Monday, March 9, 2015

“After the Victorians: The Decline of Britain in the World”, by A.N. Wilson


624 pages, Farrar, Straus and Giroux, ISBN-13: 978-0374101985

A. N. Wilson, the English writer and newspaper columnist, has given us a remarkable history of Britain in the 20th Century and a sequel to his earlier book, The Victorians (reviewed by me on August 22nd, 2013 – as I’m sure you knew already) described the rise of empire in the 19th Century; the current volume presents the story of the decline of this selfsame empire. Filled, as it is, with helpful anecdotal support for the main thesis and this makes for pleasurable reading, the main thrust of the work is the analysis of the way in which the pretensions and myths of the Victorian era lingered into the next century and mischievously influenced the events of post-Victorian Britain. Winston Churchill figures prominently in the book, as one would expect: while his public career spanned the first-half of the 20th Century, his worldview was profoundly Victorian – and yet he (ironically, reluctantly) presided over the events of World War II and its aftermath that dismantled the Victorian conceits and ushered Britain into a diminished place in world politics.

Wilson does not miss any of the cultural events that explain or frustrate the decline and this thoroughness adds to the enjoyment of the book. The two volumes of A. N. Wilson’s treatment of empire constitute a fresh way to study the 19th-and-20th-Centuries of Britain. This is an excellently researched and documented work that appeals to both sides of the brain, a compelling read with a clean chronological line and an interdisciplinary look at English social and political life. From Laurel and Hardy to the discovery of DNA, Wilson chronicles change on the island itself and in the nation’s place on the world stage. Some of this decline, as Wilson interprets it, is discretely laid at the feet of the United States. This is a motif appears time and time again; Wilson believes that England survived the Great Depression in a more effective and humane fashion than did the United States, and later trumpets the socialized health plan of the late 1940’s as an act of beneficence beyond the capacities of the US political system (he concedes, however, that without American military force life under Hitler would have been unbearable, consigning the American nation to a kind of necessary evil status; how thoughtful of him).

*RECORDED INFORMATION*:
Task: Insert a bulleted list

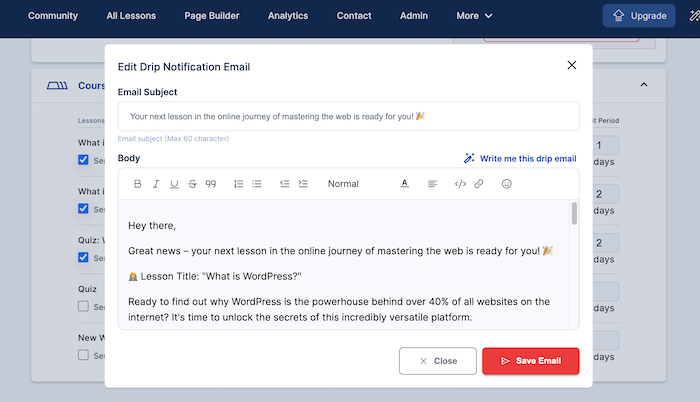Action: click(x=257, y=184)
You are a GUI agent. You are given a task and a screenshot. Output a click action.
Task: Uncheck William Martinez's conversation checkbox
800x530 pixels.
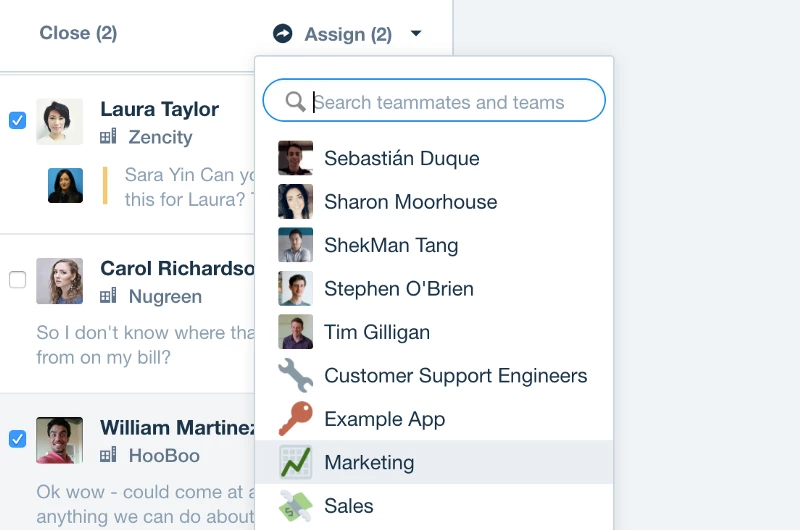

*ACTIONS TO TAKE*:
- a) In the review of "After the Victorians," which publisher is listed for the book?
- b) Extend the review of "After the Victorians," picking up right after its final sentence.

*TASK RESPONSES*:
- a) Farrar, Straus and Giroux

- b)
The first and last chapters of this work convey a different mood than the rest of the work, with the first featuring the clotheshorse Bertie and the last the young and charming Princess Elizabeth. That royal succession could be celebrated uninterrupted so soon and so enthusiastically in 1952 after two generations of war and its attendant dictatorial demands upon the citizenry is a strong indication that the mystique and identity of England is not gone. The author knows this, but he mourns the loss of place enjoyed by his country in the 1800’s and he is cautious about the future. In the final analysis, like a true Victorian he carries a thinly veiled disgust with the decline of civilization itself, with perhaps the unexpressed regret that much of the desecration was self-inflicted.